Re: [PATCH v5 10/21] target/loongarch: Add floating point arithmetic instruction translation

Posted by Richard Henderson 2 months, 3 weeks ago
On 9/14/21 6:00 AM, Song Gao wrote:
> +static void update_fcsr0_mask(CPULoongArchState *env, uintptr_t pc, int mask)
> +{
> +    int flags = get_float_exception_flags(&env->fp_status) & (~mask);
> +
> +    if (!flags) {
> +        SET_FP_CAUSE(env->fcsr0, flags);
> +        return;

If mask != 0, we may unintentionally leave fp_status.flags != 0, which will then be 
incorporated into the next fp operation.

> +    }
> +
> +    flags = ieee_ex_to_loongarch(flags);
> +    set_float_exception_flags(0, &env->fp_status);

I think this set should move above the if.

> +static bool trans_fmax_s(DisasContext *ctx, arg_fmt_fdfjfk *a)
> +{
> +    tcg_gen_umax_i64(cpu_fpr[a->fd], cpu_fpr[a->fj], cpu_fpr[a->fk]);

Um, this is an integer operation.  You want float32_maxnum.
Likewise for the other min/max operations.

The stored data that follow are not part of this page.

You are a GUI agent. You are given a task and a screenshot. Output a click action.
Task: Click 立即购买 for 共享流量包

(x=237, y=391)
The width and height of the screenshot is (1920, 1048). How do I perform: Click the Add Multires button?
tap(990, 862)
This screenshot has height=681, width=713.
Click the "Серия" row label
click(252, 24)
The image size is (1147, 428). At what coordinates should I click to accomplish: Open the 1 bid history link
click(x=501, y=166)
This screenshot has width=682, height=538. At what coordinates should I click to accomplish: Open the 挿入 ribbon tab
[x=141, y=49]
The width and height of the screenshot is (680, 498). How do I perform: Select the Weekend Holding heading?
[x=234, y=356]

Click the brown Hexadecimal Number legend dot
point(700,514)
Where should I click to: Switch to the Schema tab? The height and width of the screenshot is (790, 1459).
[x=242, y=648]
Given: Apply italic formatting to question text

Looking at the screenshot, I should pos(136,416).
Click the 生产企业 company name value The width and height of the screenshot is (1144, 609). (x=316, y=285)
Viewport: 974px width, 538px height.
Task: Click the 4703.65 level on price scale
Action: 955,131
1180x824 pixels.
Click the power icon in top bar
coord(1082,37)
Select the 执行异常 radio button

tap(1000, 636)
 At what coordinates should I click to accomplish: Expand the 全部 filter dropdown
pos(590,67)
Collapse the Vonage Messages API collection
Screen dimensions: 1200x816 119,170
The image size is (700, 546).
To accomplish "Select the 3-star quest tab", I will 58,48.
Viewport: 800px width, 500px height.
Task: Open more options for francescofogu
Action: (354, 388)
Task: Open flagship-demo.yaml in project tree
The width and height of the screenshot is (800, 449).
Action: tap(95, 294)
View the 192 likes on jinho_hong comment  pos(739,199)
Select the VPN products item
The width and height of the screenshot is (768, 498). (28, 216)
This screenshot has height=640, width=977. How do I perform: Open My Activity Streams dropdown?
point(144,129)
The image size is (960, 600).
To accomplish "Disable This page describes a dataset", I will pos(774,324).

> +static bool trans_fabs_s(DisasContext *ctx, arg_fmt_fdfj *a)
> +{
> +    tcg_gen_ext32u_tl(cpu_fpr[a->fj], cpu_fpr[a->fj]);

You shouldn't be modifying fj.

> +    tcg_gen_abs_i64(cpu_fpr[a->fd], cpu_fpr[a->fj]);

This is an integer operation.  You want

     tcg_gen_andi_i64(cpu_fpr[a->fd], cpu_fpr[a->fj],
                      MAKE_64BIT_MASK(0, 31));

> +static bool trans_fabs_d(DisasContext *ctx, arg_fmt_fdfj *a)
> +{
> +    tcg_gen_abs_i64(cpu_fpr[a->fd], cpu_fpr[a->fj]);

Similarly.

> +/*
> + * LoongArch requires NaN-boxing of narrower width floating point values.
> + * This applies when a 32-bit value is assigned to a 64-bit FP register.
> + */

Um, this comment does not reflect the language in the v1.00 manual.

The actual language says that the upper 32 bits are undefined ("can be any value").  We 
should state that here, and then that QEMU chooses to nanbox, because it is most likely to 
show guest bugs early.


r~